### What you will do
Copy out each of the following records word for word, leaving nothing out.
** begin **
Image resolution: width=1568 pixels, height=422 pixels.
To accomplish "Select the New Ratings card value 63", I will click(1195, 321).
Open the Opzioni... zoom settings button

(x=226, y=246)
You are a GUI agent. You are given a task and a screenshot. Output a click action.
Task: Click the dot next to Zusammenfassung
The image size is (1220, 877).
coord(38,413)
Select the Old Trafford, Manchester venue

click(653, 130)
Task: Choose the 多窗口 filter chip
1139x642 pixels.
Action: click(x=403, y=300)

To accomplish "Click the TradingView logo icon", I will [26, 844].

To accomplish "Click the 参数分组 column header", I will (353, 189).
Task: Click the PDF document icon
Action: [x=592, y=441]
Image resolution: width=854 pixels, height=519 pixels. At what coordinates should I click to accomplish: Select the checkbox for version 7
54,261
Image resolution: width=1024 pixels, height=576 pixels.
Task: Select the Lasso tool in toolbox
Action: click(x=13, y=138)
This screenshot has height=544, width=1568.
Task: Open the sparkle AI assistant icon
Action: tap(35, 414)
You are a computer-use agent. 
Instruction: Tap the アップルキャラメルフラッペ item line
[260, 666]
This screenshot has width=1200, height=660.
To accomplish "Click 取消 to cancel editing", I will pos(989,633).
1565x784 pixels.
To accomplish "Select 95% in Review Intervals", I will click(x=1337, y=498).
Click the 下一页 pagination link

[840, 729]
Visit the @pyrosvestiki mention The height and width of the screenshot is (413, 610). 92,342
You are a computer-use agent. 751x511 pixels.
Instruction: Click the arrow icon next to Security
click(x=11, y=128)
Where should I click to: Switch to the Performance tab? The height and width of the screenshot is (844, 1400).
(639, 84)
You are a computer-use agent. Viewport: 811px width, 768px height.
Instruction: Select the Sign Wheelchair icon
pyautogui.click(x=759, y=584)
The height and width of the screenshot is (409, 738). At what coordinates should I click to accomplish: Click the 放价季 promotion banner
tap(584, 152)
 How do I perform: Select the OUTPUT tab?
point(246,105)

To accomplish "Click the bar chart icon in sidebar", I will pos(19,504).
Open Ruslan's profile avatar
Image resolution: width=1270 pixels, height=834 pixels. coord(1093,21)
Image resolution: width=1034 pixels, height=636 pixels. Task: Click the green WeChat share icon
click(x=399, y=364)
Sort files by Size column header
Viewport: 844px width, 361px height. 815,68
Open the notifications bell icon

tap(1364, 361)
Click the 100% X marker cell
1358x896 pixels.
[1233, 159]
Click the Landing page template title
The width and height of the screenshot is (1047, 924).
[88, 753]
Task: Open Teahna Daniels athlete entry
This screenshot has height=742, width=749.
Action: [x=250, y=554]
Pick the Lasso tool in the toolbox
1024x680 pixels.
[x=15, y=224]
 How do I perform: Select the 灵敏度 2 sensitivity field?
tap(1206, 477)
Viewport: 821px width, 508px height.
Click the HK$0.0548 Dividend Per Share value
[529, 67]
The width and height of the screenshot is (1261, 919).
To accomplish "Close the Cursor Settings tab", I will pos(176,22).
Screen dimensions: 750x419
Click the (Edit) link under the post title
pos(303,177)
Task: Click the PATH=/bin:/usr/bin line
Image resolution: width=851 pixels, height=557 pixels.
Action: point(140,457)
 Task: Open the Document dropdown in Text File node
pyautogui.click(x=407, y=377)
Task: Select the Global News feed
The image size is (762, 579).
** end **
### Worked answer
Image resolution: width=1568 pixels, height=422 pixels.
To accomplish "Select the New Ratings card value 63", I will click(1195, 321).
Open the Opzioni... zoom settings button

(x=226, y=246)
You are a GUI agent. You are given a task and a screenshot. Output a click action.
Task: Click the dot next to Zusammenfassung
The image size is (1220, 877).
coord(38,413)
Select the Old Trafford, Manchester venue

click(653, 130)
Task: Choose the 多窗口 filter chip
1139x642 pixels.
Action: click(x=403, y=300)

To accomplish "Click the TradingView logo icon", I will [26, 844].

To accomplish "Click the 参数分组 column header", I will (353, 189).
Task: Click the PDF document icon
Action: [x=592, y=441]
Image resolution: width=854 pixels, height=519 pixels. At what coordinates should I click to accomplish: Select the checkbox for version 7
54,261
Image resolution: width=1024 pixels, height=576 pixels.
Task: Select the Lasso tool in toolbox
Action: click(x=13, y=138)
This screenshot has height=544, width=1568.
Task: Open the sparkle AI assistant icon
Action: tap(35, 414)
You are a computer-use agent. 
Instruction: Tap the アップルキャラメルフラッペ item line
[260, 666]
This screenshot has width=1200, height=660.
To accomplish "Click 取消 to cancel editing", I will pos(989,633).
1565x784 pixels.
To accomplish "Select 95% in Review Intervals", I will click(x=1337, y=498).
Click the 下一页 pagination link

[840, 729]
Visit the @pyrosvestiki mention The height and width of the screenshot is (413, 610). 92,342
You are a computer-use agent. 751x511 pixels.
Instruction: Click the arrow icon next to Security
click(x=11, y=128)
Where should I click to: Switch to the Performance tab? The height and width of the screenshot is (844, 1400).
(639, 84)
You are a computer-use agent. Viewport: 811px width, 768px height.
Instruction: Select the Sign Wheelchair icon
pyautogui.click(x=759, y=584)
The height and width of the screenshot is (409, 738). At what coordinates should I click to accomplish: Click the 放价季 promotion banner
tap(584, 152)
 How do I perform: Select the OUTPUT tab?
point(246,105)

To accomplish "Click the bar chart icon in sidebar", I will pos(19,504).
Open Ruslan's profile avatar
Image resolution: width=1270 pixels, height=834 pixels. coord(1093,21)
Image resolution: width=1034 pixels, height=636 pixels. Task: Click the green WeChat share icon
click(x=399, y=364)
Sort files by Size column header
Viewport: 844px width, 361px height. 815,68
Open the notifications bell icon

tap(1364, 361)
Click the 100% X marker cell
1358x896 pixels.
[1233, 159]
Click the Landing page template title
The width and height of the screenshot is (1047, 924).
[88, 753]
Task: Open Teahna Daniels athlete entry
This screenshot has height=742, width=749.
Action: [x=250, y=554]
Pick the Lasso tool in the toolbox
1024x680 pixels.
[x=15, y=224]
 How do I perform: Select the 灵敏度 2 sensitivity field?
tap(1206, 477)
Viewport: 821px width, 508px height.
Click the HK$0.0548 Dividend Per Share value
[529, 67]
The width and height of the screenshot is (1261, 919).
To accomplish "Close the Cursor Settings tab", I will pos(176,22).
Screen dimensions: 750x419
Click the (Edit) link under the post title
pos(303,177)
Task: Click the PATH=/bin:/usr/bin line
Image resolution: width=851 pixels, height=557 pixels.
Action: point(140,457)
 Task: Open the Document dropdown in Text File node
pyautogui.click(x=407, y=377)
Task: Select the Global News feed
The image size is (762, 579).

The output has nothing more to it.